◆ Excerpt ◆
*** Block opens ***

"Let's go", "shall we eat?", "shall I help?" — proposing something you and your listener might do together is everyday business, and English handles it with the modal verbs "let's" and "shall". Turkish has no modal verbs at all. Instead, suggestions and offers live in a dedicated grammatical mood: the optative. Once you see that "let's" and "shall I/we" are not vocabulary items but verb endings — -(y)AlIm and -(y)AyIm — the whole area becomes systematic and predictable. This page shows how to propose joint action naturally; for the related business of asking someone to do something, see making polite requests.
"Let's…": the optative -(y)AlIm
The first-person plural optative ending -(y)AlIm means "let's". It attaches to the verb stem and harmonises: gid-elim "let's go", yi-yelim "let's eat", bak-alım "let's look". This is the natural, default way to suggest doing something together. For the full paradigm, see the optative.
Bir şeyler yiyelim, çok acıktım.
Let's eat something, I'm really hungry.
Hadi, biraz yürüyelim.
Come on, let's walk a bit.
Bunu sonra konuşalım.
Let's talk about this later.
Add the question particle mI (written separately) to turn the firm "let's" into a softer "shall we…?" — you are now checking whether the other person agrees rather than announcing the plan:
Sinemaya gidelim mi?
Shall we go to the cinema?
Biraz mola verelim mi?
Shall we take a little break?
The difference is real and useful: Gidelim is "Let's go" (decided); Gidelim mi? is "Shall we go?" (proposed, awaiting your yes). See the optative questions for more on this question pattern.
"Shall I…?": the optative -(y)AyIm mI
To offer to do something yourself, use the first-person singular optative -(y)AyIm plus mI: "shall I…?". This is the standard way to offer help, volunteer, or check whether the other person wants you to act.

*** Block closes ***

◆ Extracted records ◆
*** Block opens ***

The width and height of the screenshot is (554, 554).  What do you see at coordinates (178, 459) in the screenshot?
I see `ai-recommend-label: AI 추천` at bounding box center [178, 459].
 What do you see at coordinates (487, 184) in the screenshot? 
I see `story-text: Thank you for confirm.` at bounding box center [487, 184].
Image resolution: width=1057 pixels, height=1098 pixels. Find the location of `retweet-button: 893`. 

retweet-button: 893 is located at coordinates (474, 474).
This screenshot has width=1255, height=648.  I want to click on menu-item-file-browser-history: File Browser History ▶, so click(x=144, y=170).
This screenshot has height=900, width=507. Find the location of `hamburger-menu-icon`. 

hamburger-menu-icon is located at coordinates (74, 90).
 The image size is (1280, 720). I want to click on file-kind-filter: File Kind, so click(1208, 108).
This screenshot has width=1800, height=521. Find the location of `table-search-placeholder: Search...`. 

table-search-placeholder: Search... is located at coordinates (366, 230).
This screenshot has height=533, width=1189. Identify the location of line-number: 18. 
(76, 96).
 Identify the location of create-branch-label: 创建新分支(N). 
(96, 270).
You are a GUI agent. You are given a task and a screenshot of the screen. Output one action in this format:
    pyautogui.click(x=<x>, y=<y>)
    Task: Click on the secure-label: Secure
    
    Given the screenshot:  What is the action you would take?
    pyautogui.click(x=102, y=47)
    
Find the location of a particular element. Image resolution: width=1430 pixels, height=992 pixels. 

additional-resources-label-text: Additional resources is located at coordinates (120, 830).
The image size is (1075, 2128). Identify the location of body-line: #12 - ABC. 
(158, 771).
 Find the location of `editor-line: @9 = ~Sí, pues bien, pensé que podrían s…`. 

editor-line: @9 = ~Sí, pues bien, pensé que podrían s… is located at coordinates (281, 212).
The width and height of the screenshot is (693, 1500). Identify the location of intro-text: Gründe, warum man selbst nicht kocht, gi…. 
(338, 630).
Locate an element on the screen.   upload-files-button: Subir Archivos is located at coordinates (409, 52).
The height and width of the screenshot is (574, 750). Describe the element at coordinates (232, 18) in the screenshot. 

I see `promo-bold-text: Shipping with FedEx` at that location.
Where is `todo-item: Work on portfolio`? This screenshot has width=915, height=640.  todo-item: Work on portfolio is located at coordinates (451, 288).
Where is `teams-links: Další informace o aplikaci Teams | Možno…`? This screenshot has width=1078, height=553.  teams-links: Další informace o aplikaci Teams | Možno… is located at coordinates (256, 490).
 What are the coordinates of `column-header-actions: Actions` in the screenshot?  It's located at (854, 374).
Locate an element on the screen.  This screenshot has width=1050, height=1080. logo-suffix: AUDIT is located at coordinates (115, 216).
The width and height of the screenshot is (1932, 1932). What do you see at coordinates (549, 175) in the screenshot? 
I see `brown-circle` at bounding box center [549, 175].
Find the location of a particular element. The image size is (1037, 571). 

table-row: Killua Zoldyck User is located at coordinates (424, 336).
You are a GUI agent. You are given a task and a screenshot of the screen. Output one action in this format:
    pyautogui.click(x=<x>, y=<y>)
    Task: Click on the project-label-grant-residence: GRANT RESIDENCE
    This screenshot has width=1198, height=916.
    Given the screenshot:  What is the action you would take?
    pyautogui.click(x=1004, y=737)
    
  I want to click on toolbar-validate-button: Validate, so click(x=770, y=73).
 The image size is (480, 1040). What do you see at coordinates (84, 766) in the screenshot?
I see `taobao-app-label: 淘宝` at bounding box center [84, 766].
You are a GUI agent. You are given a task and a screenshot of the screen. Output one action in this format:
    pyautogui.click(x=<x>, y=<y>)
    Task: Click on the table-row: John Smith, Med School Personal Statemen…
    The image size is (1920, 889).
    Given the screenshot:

*** Block closes ***

◆ Questions to answer ◆
1 > In the page on Turkish suggestions, which optative ending means "let's"?
2 > Format everything in the listing from its first line down to the line containing "center [487, 184]." as a numbered list, leaving out blank lines.

◆ Problem solutions ◆
1 > -(y)AlIm

2 >
1. The width and height of the screenshot is (554, 554).  What do you see at coordinates (178, 459) in the screenshot?
2. I see `ai-recommend-label: AI 추천` at bounding box center [178, 459].
3.  What do you see at coordinates (487, 184) in the screenshot? 
4. I see `story-text: Thank you for confirm.` at bounding box center [487, 184].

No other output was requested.